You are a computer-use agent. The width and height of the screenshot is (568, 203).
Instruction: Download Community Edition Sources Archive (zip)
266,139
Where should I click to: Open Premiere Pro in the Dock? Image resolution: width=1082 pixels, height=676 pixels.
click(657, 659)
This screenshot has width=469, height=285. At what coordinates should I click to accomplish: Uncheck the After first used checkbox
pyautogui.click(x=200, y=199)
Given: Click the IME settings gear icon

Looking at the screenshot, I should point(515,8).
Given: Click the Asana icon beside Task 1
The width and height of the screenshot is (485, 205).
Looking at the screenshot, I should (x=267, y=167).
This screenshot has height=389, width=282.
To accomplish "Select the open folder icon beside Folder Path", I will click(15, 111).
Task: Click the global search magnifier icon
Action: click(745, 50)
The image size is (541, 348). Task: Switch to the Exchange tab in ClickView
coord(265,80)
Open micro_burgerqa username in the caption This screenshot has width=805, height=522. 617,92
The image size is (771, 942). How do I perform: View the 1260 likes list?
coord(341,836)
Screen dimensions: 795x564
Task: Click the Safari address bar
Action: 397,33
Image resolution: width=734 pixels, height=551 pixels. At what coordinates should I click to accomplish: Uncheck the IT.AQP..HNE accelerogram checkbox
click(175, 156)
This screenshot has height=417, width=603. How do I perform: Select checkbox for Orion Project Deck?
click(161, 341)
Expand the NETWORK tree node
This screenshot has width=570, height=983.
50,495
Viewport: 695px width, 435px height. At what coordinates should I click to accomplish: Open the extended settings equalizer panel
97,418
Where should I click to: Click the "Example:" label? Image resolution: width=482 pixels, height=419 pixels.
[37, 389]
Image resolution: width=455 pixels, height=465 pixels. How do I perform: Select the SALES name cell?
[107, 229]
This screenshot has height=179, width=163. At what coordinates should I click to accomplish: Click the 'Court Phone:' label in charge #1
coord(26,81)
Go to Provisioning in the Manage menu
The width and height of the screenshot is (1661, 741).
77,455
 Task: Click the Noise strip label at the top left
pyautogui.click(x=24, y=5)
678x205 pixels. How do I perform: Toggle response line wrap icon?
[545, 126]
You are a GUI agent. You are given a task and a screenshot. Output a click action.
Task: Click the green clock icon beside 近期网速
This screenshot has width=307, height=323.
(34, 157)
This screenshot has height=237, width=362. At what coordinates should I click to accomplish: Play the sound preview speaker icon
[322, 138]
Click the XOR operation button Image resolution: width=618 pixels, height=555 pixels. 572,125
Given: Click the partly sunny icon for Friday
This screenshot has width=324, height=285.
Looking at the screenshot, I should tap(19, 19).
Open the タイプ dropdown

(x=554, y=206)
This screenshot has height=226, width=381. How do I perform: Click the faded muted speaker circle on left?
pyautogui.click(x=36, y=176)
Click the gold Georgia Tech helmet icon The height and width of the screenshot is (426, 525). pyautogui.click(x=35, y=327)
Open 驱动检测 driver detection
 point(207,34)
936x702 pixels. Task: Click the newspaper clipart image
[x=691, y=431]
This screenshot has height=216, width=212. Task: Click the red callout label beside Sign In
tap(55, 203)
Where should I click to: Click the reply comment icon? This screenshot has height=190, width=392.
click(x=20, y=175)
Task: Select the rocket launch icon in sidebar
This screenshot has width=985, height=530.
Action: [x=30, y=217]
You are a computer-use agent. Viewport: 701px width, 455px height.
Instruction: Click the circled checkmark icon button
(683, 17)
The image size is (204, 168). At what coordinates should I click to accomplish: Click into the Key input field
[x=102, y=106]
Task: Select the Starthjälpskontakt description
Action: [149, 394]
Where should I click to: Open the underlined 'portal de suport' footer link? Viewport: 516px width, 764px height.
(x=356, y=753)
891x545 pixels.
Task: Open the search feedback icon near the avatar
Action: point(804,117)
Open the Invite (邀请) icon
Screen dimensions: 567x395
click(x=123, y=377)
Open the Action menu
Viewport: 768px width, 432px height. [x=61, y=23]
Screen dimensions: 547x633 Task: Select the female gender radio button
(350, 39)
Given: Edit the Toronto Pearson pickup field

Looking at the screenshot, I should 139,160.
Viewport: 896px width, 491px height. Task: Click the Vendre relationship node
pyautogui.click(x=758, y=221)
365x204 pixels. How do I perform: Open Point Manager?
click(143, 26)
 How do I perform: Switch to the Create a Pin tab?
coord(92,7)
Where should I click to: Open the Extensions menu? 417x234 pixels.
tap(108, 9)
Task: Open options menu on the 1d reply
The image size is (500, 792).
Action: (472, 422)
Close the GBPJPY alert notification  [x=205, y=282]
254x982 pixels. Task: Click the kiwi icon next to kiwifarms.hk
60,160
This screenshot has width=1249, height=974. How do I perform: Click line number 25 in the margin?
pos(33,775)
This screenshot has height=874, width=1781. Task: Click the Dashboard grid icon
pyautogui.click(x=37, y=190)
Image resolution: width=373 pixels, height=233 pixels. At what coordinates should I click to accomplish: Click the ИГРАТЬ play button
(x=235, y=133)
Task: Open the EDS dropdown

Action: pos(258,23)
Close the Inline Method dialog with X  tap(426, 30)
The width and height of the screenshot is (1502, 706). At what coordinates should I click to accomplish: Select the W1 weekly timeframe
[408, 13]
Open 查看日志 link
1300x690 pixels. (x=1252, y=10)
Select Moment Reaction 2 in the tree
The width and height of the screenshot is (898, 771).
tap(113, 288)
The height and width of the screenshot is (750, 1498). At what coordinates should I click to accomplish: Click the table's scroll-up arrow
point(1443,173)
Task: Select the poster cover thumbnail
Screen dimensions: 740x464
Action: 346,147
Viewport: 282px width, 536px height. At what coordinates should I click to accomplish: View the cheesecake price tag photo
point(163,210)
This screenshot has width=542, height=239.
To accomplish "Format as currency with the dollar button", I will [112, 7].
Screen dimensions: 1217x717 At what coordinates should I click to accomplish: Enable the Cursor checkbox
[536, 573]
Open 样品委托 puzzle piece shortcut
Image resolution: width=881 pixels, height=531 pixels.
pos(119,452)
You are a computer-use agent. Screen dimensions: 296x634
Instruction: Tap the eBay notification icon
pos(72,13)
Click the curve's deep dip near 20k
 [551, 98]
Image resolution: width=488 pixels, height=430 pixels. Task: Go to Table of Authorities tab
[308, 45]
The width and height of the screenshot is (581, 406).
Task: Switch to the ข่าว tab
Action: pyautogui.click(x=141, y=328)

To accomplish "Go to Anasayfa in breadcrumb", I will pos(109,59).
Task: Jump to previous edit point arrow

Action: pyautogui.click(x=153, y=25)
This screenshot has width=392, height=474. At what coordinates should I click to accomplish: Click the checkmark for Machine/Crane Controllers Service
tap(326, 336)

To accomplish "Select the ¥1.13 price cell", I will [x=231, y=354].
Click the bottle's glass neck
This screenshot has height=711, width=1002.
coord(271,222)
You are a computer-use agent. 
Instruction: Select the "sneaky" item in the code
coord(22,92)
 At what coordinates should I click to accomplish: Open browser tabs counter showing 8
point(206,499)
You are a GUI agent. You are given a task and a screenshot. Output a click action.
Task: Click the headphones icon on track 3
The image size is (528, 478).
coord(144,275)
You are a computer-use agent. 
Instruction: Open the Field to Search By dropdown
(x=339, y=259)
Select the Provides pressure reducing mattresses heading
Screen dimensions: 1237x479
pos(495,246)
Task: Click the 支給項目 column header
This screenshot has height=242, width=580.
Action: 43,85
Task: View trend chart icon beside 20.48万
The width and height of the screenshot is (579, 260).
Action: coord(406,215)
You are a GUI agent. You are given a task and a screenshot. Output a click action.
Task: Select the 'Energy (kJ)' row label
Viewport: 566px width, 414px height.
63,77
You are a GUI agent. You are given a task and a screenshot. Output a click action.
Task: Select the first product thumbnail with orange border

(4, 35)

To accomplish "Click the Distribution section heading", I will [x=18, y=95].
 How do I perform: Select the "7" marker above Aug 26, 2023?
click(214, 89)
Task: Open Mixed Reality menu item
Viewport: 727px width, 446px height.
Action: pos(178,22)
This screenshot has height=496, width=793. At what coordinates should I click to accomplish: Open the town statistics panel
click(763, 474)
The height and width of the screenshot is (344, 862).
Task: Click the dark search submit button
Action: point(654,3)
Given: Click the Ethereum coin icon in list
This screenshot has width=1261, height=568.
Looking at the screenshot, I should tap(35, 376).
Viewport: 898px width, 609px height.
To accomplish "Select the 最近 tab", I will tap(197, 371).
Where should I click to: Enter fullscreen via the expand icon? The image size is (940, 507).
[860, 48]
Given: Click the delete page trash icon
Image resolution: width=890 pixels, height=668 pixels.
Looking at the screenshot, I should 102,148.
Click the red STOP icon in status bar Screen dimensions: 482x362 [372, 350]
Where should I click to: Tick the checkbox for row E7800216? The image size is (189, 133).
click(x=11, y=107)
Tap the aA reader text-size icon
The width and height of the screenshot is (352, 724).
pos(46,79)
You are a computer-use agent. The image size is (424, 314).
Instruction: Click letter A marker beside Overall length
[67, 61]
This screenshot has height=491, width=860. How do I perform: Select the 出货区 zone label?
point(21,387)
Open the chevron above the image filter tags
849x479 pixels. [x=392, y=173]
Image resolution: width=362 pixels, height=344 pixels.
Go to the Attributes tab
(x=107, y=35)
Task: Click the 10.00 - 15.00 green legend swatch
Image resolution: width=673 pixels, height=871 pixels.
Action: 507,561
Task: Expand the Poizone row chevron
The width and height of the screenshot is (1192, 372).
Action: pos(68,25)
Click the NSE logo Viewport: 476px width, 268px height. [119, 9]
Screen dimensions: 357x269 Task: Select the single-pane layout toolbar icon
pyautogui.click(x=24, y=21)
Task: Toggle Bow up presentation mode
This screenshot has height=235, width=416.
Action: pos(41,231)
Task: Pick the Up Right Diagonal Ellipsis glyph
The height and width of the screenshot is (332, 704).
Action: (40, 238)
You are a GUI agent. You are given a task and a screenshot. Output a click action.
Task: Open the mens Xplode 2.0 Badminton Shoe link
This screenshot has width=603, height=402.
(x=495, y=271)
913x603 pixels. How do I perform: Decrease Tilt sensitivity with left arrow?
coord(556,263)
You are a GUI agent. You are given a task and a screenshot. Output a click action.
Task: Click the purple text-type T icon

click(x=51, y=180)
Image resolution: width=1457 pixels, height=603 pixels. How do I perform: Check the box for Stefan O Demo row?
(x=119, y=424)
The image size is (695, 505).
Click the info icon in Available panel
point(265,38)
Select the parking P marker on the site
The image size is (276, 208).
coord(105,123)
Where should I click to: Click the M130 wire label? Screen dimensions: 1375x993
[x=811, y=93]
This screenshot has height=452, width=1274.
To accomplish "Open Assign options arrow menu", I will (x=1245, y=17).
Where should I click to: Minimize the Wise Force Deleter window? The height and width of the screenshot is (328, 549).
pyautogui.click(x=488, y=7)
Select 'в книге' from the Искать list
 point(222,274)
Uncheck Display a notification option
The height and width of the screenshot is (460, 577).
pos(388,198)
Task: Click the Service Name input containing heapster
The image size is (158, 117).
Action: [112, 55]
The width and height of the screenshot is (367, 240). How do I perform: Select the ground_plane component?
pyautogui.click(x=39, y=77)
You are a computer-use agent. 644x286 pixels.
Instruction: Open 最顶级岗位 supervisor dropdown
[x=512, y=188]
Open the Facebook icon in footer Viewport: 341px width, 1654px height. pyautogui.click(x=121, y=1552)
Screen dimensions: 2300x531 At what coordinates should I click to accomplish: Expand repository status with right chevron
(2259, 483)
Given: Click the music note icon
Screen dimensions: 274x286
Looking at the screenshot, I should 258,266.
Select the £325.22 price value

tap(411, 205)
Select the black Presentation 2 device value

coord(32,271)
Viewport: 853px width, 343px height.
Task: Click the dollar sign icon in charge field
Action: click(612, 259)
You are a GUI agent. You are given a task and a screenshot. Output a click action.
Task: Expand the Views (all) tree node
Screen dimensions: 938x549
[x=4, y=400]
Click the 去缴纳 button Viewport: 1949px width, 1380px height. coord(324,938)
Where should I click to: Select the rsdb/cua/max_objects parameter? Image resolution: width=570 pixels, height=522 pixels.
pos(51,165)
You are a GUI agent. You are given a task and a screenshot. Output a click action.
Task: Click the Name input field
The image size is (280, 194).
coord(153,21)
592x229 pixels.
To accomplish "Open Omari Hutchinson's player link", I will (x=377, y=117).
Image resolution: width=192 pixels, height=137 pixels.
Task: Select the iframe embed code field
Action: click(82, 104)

######

Description of the task » Pull every line containing the word "options" out of the material and copy it.

Answer space »
Task: Open options menu on the 1d reply
To accomplish "Open Assign options arrow menu", I will (x=1245, y=17).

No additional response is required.